*** RECORDS PROVIDED Section Begins ***

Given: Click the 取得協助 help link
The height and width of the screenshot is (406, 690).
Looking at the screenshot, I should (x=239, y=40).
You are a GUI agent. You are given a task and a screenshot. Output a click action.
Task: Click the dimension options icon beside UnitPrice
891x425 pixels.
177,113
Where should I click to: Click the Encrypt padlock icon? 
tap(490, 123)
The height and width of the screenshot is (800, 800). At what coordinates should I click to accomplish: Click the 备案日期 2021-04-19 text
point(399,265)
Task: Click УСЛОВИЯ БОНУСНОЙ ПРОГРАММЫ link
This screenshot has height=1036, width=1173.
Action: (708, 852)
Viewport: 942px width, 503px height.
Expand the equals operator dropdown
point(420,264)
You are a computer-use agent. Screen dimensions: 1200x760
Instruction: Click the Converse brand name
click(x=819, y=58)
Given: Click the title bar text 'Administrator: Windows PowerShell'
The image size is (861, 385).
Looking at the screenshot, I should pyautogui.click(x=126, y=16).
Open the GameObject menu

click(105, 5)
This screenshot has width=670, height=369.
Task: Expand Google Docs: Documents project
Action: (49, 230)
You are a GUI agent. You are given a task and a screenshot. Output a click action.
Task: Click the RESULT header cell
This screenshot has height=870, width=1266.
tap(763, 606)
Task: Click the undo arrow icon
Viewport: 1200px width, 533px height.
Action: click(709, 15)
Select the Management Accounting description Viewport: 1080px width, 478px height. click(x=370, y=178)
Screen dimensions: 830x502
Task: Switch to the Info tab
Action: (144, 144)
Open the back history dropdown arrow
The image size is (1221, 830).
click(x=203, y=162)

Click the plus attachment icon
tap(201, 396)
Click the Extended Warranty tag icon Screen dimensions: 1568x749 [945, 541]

*** RECORDS PROVIDED Section Ends ***

* _WHAT TO DO_
Your task is to output the material above exactly.

* _WRITTEN RESPONSE_
Given: Click the 取得協助 help link
The height and width of the screenshot is (406, 690).
Looking at the screenshot, I should (x=239, y=40).
You are a GUI agent. You are given a task and a screenshot. Output a click action.
Task: Click the dimension options icon beside UnitPrice
891x425 pixels.
177,113
Where should I click to: Click the Encrypt padlock icon? 
tap(490, 123)
The height and width of the screenshot is (800, 800). At what coordinates should I click to accomplish: Click the 备案日期 2021-04-19 text
point(399,265)
Task: Click УСЛОВИЯ БОНУСНОЙ ПРОГРАММЫ link
This screenshot has height=1036, width=1173.
Action: (708, 852)
Viewport: 942px width, 503px height.
Expand the equals operator dropdown
point(420,264)
You are a computer-use agent. Screen dimensions: 1200x760
Instruction: Click the Converse brand name
click(x=819, y=58)
Given: Click the title bar text 'Administrator: Windows PowerShell'
The image size is (861, 385).
Looking at the screenshot, I should pyautogui.click(x=126, y=16).
Open the GameObject menu

click(105, 5)
This screenshot has width=670, height=369.
Task: Expand Google Docs: Documents project
Action: (49, 230)
You are a GUI agent. You are given a task and a screenshot. Output a click action.
Task: Click the RESULT header cell
This screenshot has height=870, width=1266.
tap(763, 606)
Task: Click the undo arrow icon
Viewport: 1200px width, 533px height.
Action: click(709, 15)
Select the Management Accounting description Viewport: 1080px width, 478px height. click(x=370, y=178)
Screen dimensions: 830x502
Task: Switch to the Info tab
Action: (144, 144)
Open the back history dropdown arrow
The image size is (1221, 830).
click(x=203, y=162)

Click the plus attachment icon
tap(201, 396)
Click the Extended Warranty tag icon Screen dimensions: 1568x749 [945, 541]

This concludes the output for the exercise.